Все это время пес оставался неподвижным, наблюдая за появлением из палатки новых действующих лиц и развитием событий. Вольноотпущенный заметил про себя, что, пожалуй, ему не приходилось еще встречать пса, который держался бы с таким спокойствием и достоинством в непривычной для себя обстановке. Если не считать тупого самообладания пятнистых догов размером с теленка и циничной самоуверенности некоторых вожаков бродячих собачьих стай. Пес прямо и неподвижно сидел в стороне так, чтоб не мешать никому из людей. Взгляд его неотступно следил за всеми движениями Вольноотпущенного, но при этом ни уши, ни хвост, ни сомкнутая пасть не выдавали ни малейшего волнения или беспокойства.
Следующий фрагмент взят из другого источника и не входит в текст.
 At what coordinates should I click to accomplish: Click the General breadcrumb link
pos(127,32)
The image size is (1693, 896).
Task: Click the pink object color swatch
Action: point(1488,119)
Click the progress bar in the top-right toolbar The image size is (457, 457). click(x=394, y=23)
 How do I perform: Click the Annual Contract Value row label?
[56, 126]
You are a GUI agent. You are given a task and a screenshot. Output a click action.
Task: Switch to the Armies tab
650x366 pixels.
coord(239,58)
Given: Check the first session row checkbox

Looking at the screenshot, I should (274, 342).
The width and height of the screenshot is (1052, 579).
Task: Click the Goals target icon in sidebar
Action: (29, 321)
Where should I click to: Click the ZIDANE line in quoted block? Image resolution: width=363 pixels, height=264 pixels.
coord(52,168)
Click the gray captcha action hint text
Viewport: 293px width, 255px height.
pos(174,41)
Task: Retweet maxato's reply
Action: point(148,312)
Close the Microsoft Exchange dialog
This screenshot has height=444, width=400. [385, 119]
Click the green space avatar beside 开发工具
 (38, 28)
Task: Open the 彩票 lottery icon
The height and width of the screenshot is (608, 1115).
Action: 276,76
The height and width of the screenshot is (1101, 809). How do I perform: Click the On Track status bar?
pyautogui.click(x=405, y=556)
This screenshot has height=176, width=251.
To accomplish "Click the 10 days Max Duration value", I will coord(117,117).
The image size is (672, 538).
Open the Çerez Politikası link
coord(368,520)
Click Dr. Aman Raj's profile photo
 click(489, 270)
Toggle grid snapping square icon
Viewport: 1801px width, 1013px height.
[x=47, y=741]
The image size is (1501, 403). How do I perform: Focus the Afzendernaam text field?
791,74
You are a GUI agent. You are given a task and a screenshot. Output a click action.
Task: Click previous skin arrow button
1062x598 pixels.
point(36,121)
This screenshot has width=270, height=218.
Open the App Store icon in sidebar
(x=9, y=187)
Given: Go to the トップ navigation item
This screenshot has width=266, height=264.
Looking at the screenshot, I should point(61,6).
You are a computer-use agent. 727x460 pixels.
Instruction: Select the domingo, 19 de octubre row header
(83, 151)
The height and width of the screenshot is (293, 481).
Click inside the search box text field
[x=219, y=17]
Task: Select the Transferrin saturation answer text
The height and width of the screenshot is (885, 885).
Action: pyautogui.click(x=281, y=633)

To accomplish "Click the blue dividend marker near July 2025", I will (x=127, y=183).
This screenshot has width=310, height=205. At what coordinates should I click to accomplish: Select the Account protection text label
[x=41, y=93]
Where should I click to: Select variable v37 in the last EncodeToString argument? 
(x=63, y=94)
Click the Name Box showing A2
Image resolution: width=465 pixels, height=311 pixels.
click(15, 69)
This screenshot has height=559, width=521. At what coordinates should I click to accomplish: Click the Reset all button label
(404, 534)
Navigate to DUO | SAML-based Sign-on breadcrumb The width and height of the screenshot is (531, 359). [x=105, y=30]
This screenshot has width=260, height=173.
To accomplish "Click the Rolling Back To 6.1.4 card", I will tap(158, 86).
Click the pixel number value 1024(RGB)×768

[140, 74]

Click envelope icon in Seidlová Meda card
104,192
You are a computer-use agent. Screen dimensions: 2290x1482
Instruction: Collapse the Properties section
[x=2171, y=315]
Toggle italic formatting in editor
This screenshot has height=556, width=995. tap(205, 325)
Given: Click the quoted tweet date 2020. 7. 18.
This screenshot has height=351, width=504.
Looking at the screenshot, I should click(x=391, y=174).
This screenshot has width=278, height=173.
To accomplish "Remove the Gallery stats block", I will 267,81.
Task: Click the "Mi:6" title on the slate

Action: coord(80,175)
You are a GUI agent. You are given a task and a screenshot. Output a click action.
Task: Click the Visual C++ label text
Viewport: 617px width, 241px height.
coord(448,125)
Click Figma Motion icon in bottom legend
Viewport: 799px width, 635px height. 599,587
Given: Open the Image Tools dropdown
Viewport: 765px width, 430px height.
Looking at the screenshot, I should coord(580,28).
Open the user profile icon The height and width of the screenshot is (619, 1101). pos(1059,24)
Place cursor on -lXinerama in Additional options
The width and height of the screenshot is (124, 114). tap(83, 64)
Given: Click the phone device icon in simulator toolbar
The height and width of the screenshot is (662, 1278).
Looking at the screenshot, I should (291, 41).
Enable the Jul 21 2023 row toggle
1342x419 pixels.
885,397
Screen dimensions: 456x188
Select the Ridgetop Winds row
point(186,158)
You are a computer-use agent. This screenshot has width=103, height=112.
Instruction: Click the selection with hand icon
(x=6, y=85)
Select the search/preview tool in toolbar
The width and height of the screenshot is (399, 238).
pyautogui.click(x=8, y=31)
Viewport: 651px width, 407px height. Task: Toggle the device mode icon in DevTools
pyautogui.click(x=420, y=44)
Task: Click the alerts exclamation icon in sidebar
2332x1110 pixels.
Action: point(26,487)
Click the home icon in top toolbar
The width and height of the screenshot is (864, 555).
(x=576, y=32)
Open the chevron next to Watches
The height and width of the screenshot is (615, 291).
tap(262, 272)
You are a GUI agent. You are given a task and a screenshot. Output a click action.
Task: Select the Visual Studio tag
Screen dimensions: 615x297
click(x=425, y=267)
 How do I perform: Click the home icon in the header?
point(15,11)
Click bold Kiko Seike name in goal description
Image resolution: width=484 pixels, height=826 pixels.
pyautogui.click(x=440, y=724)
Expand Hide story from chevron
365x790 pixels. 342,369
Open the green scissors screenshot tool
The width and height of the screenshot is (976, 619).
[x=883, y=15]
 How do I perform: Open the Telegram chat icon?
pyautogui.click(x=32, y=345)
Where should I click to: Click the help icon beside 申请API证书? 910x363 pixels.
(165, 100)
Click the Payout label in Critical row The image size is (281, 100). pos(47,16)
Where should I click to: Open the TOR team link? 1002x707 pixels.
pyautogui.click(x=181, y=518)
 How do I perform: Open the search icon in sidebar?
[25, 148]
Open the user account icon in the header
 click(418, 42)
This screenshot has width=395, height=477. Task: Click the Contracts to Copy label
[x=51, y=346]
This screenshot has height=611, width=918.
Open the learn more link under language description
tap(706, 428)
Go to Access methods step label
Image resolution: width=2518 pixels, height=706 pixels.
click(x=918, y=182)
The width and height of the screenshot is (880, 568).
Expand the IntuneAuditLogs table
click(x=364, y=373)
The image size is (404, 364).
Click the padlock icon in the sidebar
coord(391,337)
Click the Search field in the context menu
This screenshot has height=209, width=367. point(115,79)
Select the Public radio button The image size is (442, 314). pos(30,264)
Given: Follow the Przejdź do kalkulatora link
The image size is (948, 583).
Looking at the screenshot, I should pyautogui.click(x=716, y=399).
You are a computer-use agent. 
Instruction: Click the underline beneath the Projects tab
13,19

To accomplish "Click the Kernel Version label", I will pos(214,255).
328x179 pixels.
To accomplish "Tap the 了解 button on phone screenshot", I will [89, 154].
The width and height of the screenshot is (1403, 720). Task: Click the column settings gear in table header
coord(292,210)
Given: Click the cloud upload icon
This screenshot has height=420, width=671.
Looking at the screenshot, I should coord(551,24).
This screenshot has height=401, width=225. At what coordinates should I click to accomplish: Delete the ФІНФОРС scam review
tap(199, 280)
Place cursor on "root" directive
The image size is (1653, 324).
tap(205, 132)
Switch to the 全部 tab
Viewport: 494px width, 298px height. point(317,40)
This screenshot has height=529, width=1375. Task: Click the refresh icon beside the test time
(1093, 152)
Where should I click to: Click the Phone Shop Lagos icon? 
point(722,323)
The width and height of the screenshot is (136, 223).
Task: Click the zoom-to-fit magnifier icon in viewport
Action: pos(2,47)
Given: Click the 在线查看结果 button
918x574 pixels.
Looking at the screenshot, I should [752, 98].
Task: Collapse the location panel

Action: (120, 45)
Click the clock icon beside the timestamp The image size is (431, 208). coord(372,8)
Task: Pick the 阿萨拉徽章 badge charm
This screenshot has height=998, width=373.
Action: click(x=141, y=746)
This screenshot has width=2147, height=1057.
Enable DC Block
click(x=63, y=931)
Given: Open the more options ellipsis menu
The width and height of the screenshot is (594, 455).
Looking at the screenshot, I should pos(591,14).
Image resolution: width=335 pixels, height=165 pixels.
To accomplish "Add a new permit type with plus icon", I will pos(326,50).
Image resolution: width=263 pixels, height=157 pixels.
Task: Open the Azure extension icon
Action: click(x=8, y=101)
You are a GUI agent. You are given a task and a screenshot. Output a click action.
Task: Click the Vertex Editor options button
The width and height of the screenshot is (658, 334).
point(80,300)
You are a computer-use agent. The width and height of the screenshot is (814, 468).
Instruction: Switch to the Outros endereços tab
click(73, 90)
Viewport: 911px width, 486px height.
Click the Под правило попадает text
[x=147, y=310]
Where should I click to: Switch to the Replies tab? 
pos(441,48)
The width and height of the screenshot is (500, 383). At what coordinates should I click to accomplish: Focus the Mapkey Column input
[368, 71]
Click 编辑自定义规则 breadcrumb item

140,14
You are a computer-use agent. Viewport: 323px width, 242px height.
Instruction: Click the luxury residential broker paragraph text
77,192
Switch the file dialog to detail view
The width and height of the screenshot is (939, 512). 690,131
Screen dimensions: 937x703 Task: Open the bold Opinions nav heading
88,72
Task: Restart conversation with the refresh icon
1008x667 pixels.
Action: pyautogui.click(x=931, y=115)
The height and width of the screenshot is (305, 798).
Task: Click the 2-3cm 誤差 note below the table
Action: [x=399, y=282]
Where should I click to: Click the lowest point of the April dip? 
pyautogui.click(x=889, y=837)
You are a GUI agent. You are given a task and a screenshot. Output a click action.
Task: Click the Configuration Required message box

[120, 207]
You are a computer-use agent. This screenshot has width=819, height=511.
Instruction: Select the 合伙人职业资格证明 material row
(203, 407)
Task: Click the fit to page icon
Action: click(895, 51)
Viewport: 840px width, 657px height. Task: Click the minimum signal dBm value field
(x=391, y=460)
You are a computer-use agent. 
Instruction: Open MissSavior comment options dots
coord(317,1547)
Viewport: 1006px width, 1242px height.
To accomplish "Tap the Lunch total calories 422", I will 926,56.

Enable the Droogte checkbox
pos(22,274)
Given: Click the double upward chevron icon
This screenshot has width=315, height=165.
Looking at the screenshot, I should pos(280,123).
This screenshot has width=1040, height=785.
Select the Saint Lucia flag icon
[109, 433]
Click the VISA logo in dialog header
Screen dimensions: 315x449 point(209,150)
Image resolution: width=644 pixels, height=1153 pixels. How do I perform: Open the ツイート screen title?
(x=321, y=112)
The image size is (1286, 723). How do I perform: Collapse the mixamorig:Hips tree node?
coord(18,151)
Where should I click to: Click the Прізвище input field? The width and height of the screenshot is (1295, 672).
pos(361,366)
Даже когда от костра потянуло дымком, а в котелке забулькала каша с вываленной в нее банкой тушенки. Он и взглядом не повел на отставленную консервную банку.
Выбралась наконец из палатки Дочь с сонными глазами и распущенными волосами:
— Ой, папа, собака, откуда она?
— Наверное, с того берега. Можешь ему дать чего-нибудь на зуб, — сказал Вольноотпущенный.